- Tevego
- Coordinates: 22°49′0″S 57°47′0″W﻿ / ﻿22.81667°S 57.78333°W
- Country: Paraguay
- Department: Concepción

= Tevego =

Tevego (Note: Also known as Tebego, Etevego, Estevegó, Villa del Divino Salvador, or San Salvador) was a settlement and eventual penal colony in Paraguay between 1813 and 1823. It was repopulated in 1843, but then abandoned during the Paraguayan War in the 1860s.

==History==
Tevego was founded by order of José Gaspar Rodríguez de Francia in 1813 as a colony for mulattoes to defend the inhospitable northern borders of Paraguay. It came under constant attack from Guaycurú natives, and the garrison and their families were moved to nearby settlements. From then on it became a prison camp, mostly for vagrant and petty criminal mulattoes who willingly volunteered for hard labour to shorten their sentences. However, as attacks became more frequent, Tevego was finally evacuated by de Francia, its inmates deported to prisons in the nearby city of Concepción.

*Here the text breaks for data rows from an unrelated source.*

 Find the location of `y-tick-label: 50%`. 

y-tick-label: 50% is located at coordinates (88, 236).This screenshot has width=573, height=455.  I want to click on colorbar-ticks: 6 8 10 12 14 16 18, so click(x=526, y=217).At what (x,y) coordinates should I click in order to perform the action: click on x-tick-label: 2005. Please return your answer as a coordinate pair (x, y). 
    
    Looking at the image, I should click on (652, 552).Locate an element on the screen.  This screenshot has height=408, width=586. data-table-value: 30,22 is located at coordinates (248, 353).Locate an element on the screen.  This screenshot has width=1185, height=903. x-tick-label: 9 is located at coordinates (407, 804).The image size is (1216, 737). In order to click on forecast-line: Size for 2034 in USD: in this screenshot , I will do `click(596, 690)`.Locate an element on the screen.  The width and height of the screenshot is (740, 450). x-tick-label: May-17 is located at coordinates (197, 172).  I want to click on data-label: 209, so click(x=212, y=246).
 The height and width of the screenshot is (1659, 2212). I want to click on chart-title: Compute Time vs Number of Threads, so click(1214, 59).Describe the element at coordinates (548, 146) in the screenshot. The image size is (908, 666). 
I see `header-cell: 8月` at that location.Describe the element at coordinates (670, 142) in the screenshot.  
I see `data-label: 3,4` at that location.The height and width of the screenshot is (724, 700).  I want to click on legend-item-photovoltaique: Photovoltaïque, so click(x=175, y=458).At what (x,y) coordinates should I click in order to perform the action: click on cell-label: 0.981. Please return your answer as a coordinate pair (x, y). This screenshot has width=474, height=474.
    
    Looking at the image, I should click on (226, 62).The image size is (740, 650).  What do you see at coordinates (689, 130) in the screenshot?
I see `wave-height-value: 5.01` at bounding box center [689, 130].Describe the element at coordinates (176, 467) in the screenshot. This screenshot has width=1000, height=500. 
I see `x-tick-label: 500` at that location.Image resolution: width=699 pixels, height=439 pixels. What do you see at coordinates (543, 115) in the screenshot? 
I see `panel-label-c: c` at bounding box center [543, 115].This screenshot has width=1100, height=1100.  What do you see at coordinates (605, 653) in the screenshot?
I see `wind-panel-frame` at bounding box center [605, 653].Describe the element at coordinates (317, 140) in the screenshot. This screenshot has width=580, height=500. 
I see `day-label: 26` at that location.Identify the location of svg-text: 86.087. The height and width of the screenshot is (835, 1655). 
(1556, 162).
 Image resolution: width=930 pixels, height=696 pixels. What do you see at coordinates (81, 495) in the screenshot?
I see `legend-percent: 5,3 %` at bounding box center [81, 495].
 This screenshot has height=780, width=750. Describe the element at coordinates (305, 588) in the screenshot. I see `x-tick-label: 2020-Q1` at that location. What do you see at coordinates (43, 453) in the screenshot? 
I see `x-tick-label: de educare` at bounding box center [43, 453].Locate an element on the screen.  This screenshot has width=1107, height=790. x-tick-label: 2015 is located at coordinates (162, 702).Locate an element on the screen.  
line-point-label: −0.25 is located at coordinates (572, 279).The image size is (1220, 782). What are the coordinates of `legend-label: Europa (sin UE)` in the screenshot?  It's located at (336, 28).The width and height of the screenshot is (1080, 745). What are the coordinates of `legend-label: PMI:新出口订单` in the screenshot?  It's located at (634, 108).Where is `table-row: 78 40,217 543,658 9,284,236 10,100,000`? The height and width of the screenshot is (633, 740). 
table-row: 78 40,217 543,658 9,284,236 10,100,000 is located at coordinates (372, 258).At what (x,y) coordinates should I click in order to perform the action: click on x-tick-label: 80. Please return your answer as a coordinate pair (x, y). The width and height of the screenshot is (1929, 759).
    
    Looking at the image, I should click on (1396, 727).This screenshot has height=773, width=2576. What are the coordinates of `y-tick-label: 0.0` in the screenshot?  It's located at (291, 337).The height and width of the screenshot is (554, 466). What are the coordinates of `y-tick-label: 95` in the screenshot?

The Scottish writer and merchant John Parish Robertson, who lived in Paraguay and worked closely with de Francia, mentions in his book Francia's Reign of Terror, Being the Continuation of Letters On Paraguay, that Tevego

"is a place, of the atmosphere is one great mass of malaria, and the heat suffocating, - where the surrounding country is uninterrupted marsh - where venomous insects and reptiles abound, - and where the fiercest and yet unsubdued tribes of Indians are making continual in-roads. No huts but those constructed in the boughs of trees, or by a few hides and mats, are to be seen; no provisions are to be obtained but those from the Portuguese, or the chase; and no protection is to be afforded but that of a small guard of militia, to awe and tyrannise of the colonists. Many would prefer confinement in the public prison to banishment to Tevego."

In 1843, three years after de Francia's death, Tevego was re-inhabited by orders of Carlos Antonio López, Paraguay's new president, this time renamed Villa del Divino Salvador (Village of the Divine Savior), later shortened to San Salvador. Still unsuccessful, the settlement was destroyed by the Brazilians during the Paraguayan War, its inhabitants fleeing.

==Location==
There is no exact record of the location of Tevego, but according to a map dated 1860, Tevego was situated on the Argentine border, close to the Bolivian border, roughly 70 miles southwest from San Ignacio.

==In literature==
Tevego is mentioned frequently by the character of de Francia in Augusto Roa Bastos’s novel I, the Supreme.